_WHAT THE EXERCISE ASKS_:
Please transcribe every entry below exactly as written.

_WORKING DATA_:

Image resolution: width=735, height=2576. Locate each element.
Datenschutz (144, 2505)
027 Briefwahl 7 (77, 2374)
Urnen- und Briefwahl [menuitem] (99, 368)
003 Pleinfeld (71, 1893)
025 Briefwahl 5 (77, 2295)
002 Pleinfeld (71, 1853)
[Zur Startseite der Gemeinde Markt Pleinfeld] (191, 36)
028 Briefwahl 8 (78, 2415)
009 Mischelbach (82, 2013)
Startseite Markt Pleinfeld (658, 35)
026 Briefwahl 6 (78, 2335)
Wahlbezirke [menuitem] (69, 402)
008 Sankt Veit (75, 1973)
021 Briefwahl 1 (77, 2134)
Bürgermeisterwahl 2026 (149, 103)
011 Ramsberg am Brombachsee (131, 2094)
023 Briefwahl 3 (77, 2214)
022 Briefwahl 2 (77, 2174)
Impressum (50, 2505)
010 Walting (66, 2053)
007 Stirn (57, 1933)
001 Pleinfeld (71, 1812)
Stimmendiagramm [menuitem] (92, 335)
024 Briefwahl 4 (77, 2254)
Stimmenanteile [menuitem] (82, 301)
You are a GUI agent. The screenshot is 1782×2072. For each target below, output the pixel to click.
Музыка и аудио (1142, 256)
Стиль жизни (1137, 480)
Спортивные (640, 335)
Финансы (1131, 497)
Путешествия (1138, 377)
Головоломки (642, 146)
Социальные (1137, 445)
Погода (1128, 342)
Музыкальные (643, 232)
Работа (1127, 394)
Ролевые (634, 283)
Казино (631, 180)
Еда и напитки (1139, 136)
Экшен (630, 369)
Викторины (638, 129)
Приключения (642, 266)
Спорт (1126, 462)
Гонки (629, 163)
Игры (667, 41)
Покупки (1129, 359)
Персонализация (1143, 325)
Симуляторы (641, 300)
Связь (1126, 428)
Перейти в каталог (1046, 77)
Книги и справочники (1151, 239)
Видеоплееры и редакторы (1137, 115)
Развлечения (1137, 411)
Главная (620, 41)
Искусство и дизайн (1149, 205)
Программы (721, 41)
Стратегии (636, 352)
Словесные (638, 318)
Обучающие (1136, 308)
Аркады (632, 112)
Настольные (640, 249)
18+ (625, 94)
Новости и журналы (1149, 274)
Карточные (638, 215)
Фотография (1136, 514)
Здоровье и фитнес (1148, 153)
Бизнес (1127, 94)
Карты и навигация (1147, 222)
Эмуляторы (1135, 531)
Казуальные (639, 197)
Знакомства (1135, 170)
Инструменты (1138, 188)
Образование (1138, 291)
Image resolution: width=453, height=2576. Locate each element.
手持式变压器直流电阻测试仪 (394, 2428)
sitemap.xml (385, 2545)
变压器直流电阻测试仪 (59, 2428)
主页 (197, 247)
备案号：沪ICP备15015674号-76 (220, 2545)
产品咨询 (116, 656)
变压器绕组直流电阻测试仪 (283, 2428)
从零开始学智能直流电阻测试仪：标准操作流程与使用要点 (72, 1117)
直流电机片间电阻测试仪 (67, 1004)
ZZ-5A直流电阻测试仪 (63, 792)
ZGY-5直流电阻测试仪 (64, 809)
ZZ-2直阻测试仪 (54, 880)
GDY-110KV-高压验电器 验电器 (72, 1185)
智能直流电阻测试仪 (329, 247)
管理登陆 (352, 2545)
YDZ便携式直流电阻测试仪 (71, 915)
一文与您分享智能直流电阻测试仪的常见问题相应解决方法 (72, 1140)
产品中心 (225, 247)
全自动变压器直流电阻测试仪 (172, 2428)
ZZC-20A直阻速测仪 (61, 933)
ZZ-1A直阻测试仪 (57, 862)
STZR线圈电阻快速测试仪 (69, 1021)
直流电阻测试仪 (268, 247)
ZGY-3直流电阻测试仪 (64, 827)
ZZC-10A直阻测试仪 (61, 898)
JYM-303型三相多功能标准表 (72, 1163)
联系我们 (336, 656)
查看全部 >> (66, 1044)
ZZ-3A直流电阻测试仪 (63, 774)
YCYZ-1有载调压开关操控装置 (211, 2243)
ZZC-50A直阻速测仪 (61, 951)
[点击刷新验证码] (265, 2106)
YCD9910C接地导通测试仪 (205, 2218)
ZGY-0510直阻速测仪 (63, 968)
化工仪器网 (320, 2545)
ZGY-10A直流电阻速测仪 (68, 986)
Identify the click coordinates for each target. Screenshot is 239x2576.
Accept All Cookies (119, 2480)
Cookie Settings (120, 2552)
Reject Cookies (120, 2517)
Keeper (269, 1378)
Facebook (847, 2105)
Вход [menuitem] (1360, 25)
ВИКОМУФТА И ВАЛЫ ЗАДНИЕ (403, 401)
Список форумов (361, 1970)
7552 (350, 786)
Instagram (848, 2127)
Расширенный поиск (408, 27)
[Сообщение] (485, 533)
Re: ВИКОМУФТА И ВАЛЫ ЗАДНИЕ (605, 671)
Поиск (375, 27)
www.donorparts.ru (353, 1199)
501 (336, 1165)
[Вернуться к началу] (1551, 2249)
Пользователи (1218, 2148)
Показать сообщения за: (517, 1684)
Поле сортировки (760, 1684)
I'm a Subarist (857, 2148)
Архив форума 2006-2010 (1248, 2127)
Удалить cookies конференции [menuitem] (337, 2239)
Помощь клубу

_EXERCISE OUTPUT_:
Image resolution: width=735, height=2576. Locate each element.
Datenschutz (144, 2505)
027 Briefwahl 7 (77, 2374)
Urnen- und Briefwahl [menuitem] (99, 368)
003 Pleinfeld (71, 1893)
025 Briefwahl 5 (77, 2295)
002 Pleinfeld (71, 1853)
[Zur Startseite der Gemeinde Markt Pleinfeld] (191, 36)
028 Briefwahl 8 (78, 2415)
009 Mischelbach (82, 2013)
Startseite Markt Pleinfeld (658, 35)
026 Briefwahl 6 (78, 2335)
Wahlbezirke [menuitem] (69, 402)
008 Sankt Veit (75, 1973)
021 Briefwahl 1 (77, 2134)
Bürgermeisterwahl 2026 (149, 103)
011 Ramsberg am Brombachsee (131, 2094)
023 Briefwahl 3 (77, 2214)
022 Briefwahl 2 (77, 2174)
Impressum (50, 2505)
010 Walting (66, 2053)
007 Stirn (57, 1933)
001 Pleinfeld (71, 1812)
Stimmendiagramm [menuitem] (92, 335)
024 Briefwahl 4 (77, 2254)
Stimmenanteile [menuitem] (82, 301)
You are a GUI agent. The screenshot is 1782×2072. For each target below, output the pixel to click.
Музыка и аудио (1142, 256)
Стиль жизни (1137, 480)
Спортивные (640, 335)
Финансы (1131, 497)
Путешествия (1138, 377)
Головоломки (642, 146)
Социальные (1137, 445)
Погода (1128, 342)
Музыкальные (643, 232)
Работа (1127, 394)
Ролевые (634, 283)
Казино (631, 180)
Еда и напитки (1139, 136)
Экшен (630, 369)
Викторины (638, 129)
Приключения (642, 266)
Спорт (1126, 462)
Гонки (629, 163)
Игры (667, 41)
Покупки (1129, 359)
Персонализация (1143, 325)
Симуляторы (641, 300)
Связь (1126, 428)
Перейти в каталог (1046, 77)
Книги и справочники (1151, 239)
Видеоплееры и редакторы (1137, 115)
Развлечения (1137, 411)
Главная (620, 41)
Искусство и дизайн (1149, 205)
Программы (721, 41)
Стратегии (636, 352)
Словесные (638, 318)
Обучающие (1136, 308)
Аркады (632, 112)
Настольные (640, 249)
18+ (625, 94)
Новости и журналы (1149, 274)
Карточные (638, 215)
Фотография (1136, 514)
Здоровье и фитнес (1148, 153)
Бизнес (1127, 94)
Карты и навигация (1147, 222)
Эмуляторы (1135, 531)
Казуальные (639, 197)
Знакомства (1135, 170)
Инструменты (1138, 188)
Образование (1138, 291)
Image resolution: width=453, height=2576. Locate each element.
手持式变压器直流电阻测试仪 (394, 2428)
sitemap.xml (385, 2545)
变压器直流电阻测试仪 (59, 2428)
主页 (197, 247)
备案号：沪ICP备15015674号-76 (220, 2545)
产品咨询 (116, 656)
变压器绕组直流电阻测试仪 (283, 2428)
从零开始学智能直流电阻测试仪：标准操作流程与使用要点 (72, 1117)
直流电机片间电阻测试仪 (67, 1004)
ZZ-5A直流电阻测试仪 (63, 792)
ZGY-5直流电阻测试仪 (64, 809)
ZZ-2直阻测试仪 (54, 880)
GDY-110KV-高压验电器 验电器 (72, 1185)
智能直流电阻测试仪 (329, 247)
管理登陆 (352, 2545)
YDZ便携式直流电阻测试仪 (71, 915)
一文与您分享智能直流电阻测试仪的常见问题相应解决方法 (72, 1140)
产品中心 (225, 247)
全自动变压器直流电阻测试仪 (172, 2428)
ZZC-20A直阻速测仪 (61, 933)
ZZ-1A直阻测试仪 (57, 862)
STZR线圈电阻快速测试仪 (69, 1021)
直流电阻测试仪 (268, 247)
ZGY-3直流电阻测试仪 (64, 827)
ZZC-10A直阻测试仪 (61, 898)
JYM-303型三相多功能标准表 (72, 1163)
联系我们 (336, 656)
查看全部 >> (66, 1044)
ZZ-3A直流电阻测试仪 (63, 774)
YCYZ-1有载调压开关操控装置 (211, 2243)
ZZC-50A直阻速测仪 (61, 951)
[点击刷新验证码] (265, 2106)
YCD9910C接地导通测试仪 (205, 2218)
ZGY-0510直阻速测仪 (63, 968)
化工仪器网 (320, 2545)
ZGY-10A直流电阻速测仪 (68, 986)
Identify the click coordinates for each target. Screenshot is 239x2576.
Accept All Cookies (119, 2480)
Cookie Settings (120, 2552)
Reject Cookies (120, 2517)
Keeper (269, 1378)
Facebook (847, 2105)
Вход [menuitem] (1360, 25)
ВИКОМУФТА И ВАЛЫ ЗАДНИЕ (403, 401)
Список форумов (361, 1970)
7552 (350, 786)
Instagram (848, 2127)
Расширенный поиск (408, 27)
[Сообщение] (485, 533)
Re: ВИКОМУФТА И ВАЛЫ ЗАДНИЕ (605, 671)
Поиск (375, 27)
www.donorparts.ru (353, 1199)
501 (336, 1165)
[Вернуться к началу] (1551, 2249)
Пользователи (1218, 2148)
Показать сообщения за: (517, 1684)
Поле сортировки (760, 1684)
I'm a Subarist (857, 2148)
Архив форума 2006-2010 (1248, 2127)
Удалить cookies конференции [menuitem] (337, 2239)
Помощь клубу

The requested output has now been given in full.